In season 6 of the Walking Dead, we watch the group attempting to walk through a horde of walkers while covered in guts. We then observe Sam Anderson getting killed with his mother after they reveal themselves. Ron Anderson tries to confront Rick but gets stopped by Michonne.

I had to re-watch the scene 3 times to come to conclusion that Carl got shot by Ron while he was dying. If so, how did Carl manage to survive a shot in the eye?

As I understand, his brain should have got inevitably damaged as can be concluded from a simple x-ray of a human head:

enter image description here

  • 4
    You mean aside from the countless real life examples of surviving being shot in the eye and/or brain
    – cde
    Apr 24, 2016 at 4:30
  • Those usually leave you disabled in some way, either motorically or mentally.
    – eYe
    Apr 24, 2016 at 19:54

1 Answer 1


Based on the Talking Dead after the episode, they cleared up what happened.

The bullet glanced Carl, and chips from shattering bone provided secondary damage to the eye.

enter image description here

No internal penetration of the bullet.

No brain trauma. Period. So none of the gunshot to the brain statistics matter.
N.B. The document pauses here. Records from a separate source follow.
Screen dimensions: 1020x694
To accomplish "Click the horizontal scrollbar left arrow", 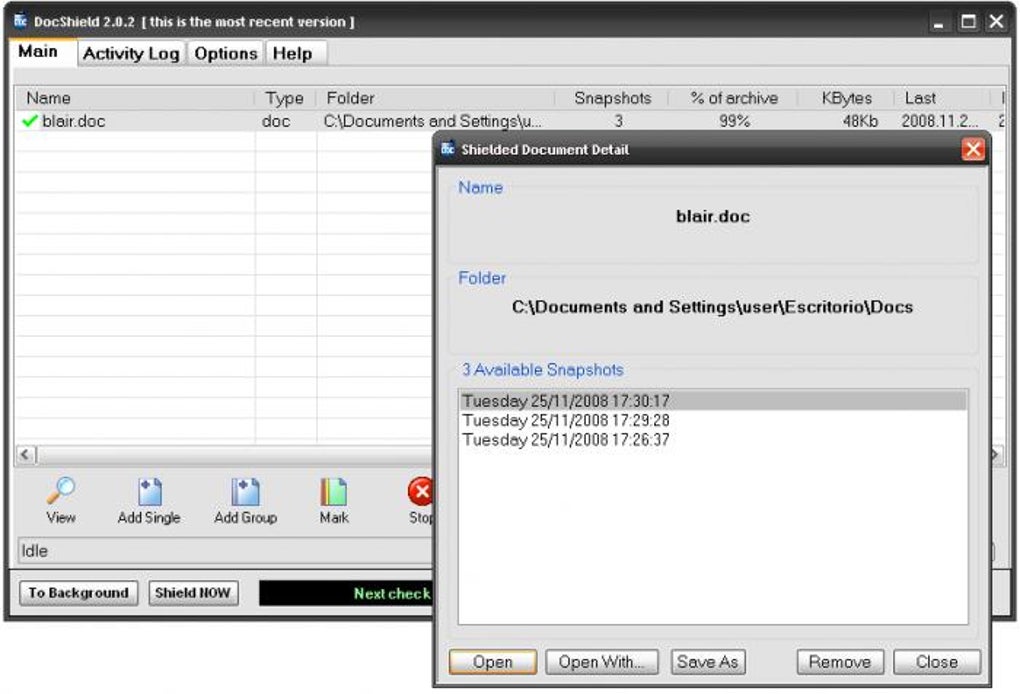I will pyautogui.click(x=23, y=454).
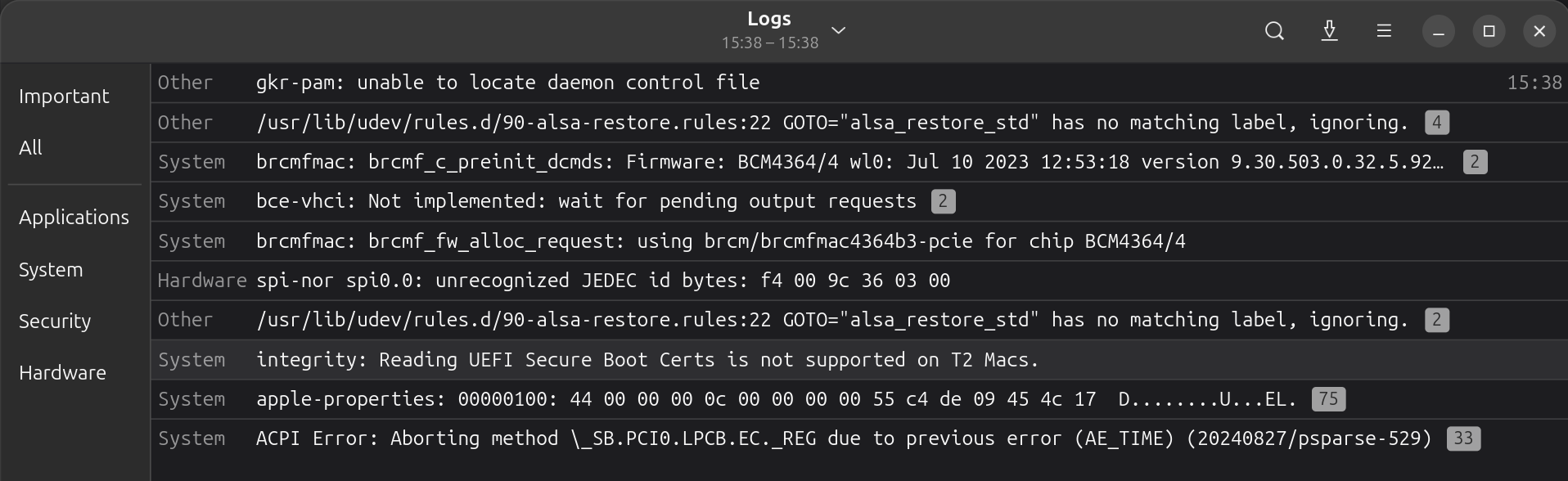Open the search icon in header

1274,31
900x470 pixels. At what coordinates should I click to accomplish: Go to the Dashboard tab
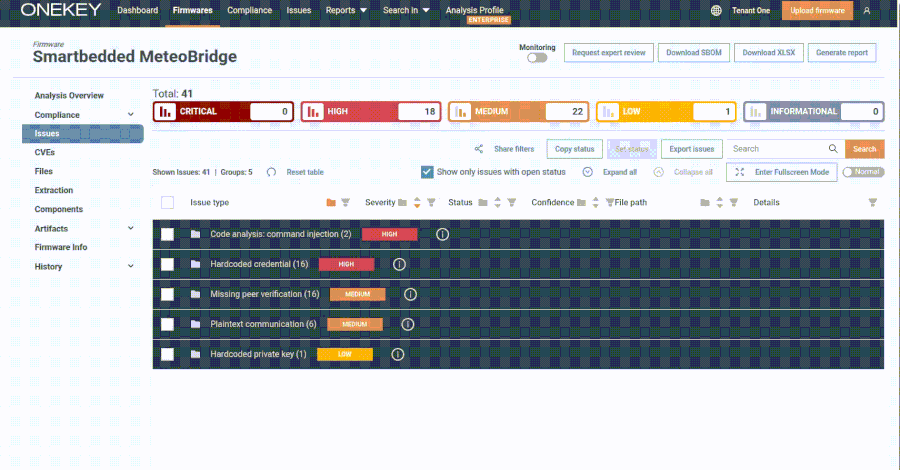[x=139, y=10]
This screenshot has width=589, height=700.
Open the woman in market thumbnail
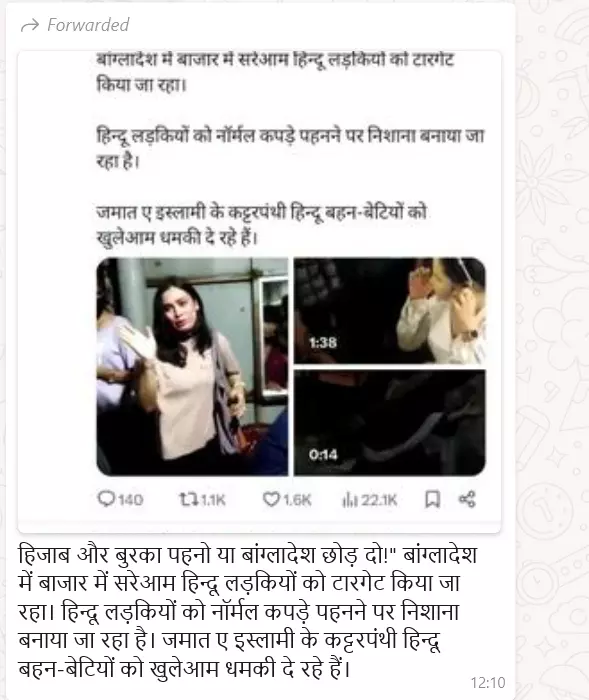192,367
"The bullet kind of catches that bone as it comes down right above your cheekbone,” Nicotero, who has a background in pre-med, explained. “The reality of whether [Carl] would be able to survive that or not was something that was important. We still simulated the fact that it nicked that bone. What we’re seeing is … is that’s why the bullet didn’t go in, but it hit that bone and sort of shot outward. When we did the initial sculptures Robert was very specific about making sure that we had remnants of what the artwork from the comic looked like."

enter image description here

People get grazed in the face all the time. The initial treatment is minimal, basically removing chips and infection prevention, followups may be needed for plastic/reconstructive surgery to fix anything cosmetic.

That said, there are real life examples of actual gunshots through the head without side effects. (multiple examples of surviving actual gunshot induced brain trauma)

[Dr. Arno Fried, the neurosurgery chairman and chief of pediatric neurosurgery for Hackensack University Medical Center] calls [Stephanie Ayula of Hillside, N.J.] the "miracle girl" who is completely normal neurologically. She will undergo additional operations to get her ready for a prosthetic eye. "She's healed very nicely," he said.

Fried said he doesn't often see young patients with such extensive injuries recover so well. "Depending on the type of injuries, it may be in 15 percent of the cases," particularly when the bullet only grazes the skull or "flakes the bone and barely goes into the brain," he said.